Four districts in the capital, which has been hit by bouts of choking smog this winter, will be required to shut down 2,500 companies by the end of the year, with more scheduled to be closed next year, Xinhua said.
The Chinese capital has for many years suffered from serious air pollution. Primary sources of pollutants include exhaust emission from Beijing’s more than five million motor vehicles, coal burning in neighbouring regions, dust storms from the north and local construction dust. A particularly severe smog engulfed the city for weeks in early 2013, elevating public awareness to unprecedented levels and prompting the government to roll out emergency measures.
A smartphone app relaying data from the US embassy’s air quality sensor shows hazardous levels of fine-particle pollution in Beijing yesterday. Meteorologists have blamed the quick melting of recent snowfalls for pollution bad enough to make healthy people sick. Traffic almost came to a standstill in some areas due to poor visibility.

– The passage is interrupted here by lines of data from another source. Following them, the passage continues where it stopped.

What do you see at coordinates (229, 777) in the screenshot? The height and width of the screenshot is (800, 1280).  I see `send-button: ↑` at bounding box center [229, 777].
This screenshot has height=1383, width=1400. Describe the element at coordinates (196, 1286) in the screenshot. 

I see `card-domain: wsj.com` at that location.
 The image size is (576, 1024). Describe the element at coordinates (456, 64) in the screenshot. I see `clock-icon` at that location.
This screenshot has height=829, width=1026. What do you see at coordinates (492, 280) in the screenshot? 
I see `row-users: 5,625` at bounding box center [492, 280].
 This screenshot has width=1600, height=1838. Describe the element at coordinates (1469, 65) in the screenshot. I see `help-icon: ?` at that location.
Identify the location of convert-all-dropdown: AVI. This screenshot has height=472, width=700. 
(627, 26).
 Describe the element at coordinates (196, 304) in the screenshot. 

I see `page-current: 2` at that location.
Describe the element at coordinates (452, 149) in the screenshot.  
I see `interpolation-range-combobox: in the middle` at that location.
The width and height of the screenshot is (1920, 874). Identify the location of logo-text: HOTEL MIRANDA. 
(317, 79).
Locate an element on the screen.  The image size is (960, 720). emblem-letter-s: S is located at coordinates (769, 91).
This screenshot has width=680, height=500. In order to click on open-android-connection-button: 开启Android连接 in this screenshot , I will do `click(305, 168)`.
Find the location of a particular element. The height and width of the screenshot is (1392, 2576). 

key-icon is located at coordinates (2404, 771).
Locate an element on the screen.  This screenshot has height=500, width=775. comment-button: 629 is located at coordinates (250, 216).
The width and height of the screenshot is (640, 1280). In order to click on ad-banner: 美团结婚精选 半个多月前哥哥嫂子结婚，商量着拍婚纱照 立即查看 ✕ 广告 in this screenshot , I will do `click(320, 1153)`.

In June 2012, following strongly divergent disclosures of particulate levels between the Observatory and the US Embassy, Chinese authorities asked foreign consulates to stop publishing “inaccurate and unlawful” data. Controversy arose when U.S. Embassy declared Beijing air as “very unhealthy” on 5 June; underlying data showed 199 micrograms of particulate matter. In contrast, readings from the Beijing Municipal Environmental Protection Bureau declared Beijing air as “good”; its data showed levels between 51 and 79 micrograms for the corresponding period. Officials said it was “not scientific to evaluate the air quality of an area with results gathered from just only one point inside that area”, and asserted that official daily average PM2.5 figures for Beijing and Shanghai were “almost the same with the results published by foreign embassies and consulates”.
By January 2013 the pollution had worsened with official Beijing data showing an average figure over 300 and readings of up to 700 at individual recording stations while the US Embassy recorded over 755 on January 1 and 800 by January 12.
On October 21, 2013, record smog closed the Harbin Airport along with all schools in the area. Daily particulate levels of more than 50 times the World Health Organisation recommended daily level were reported in parts of the municipality.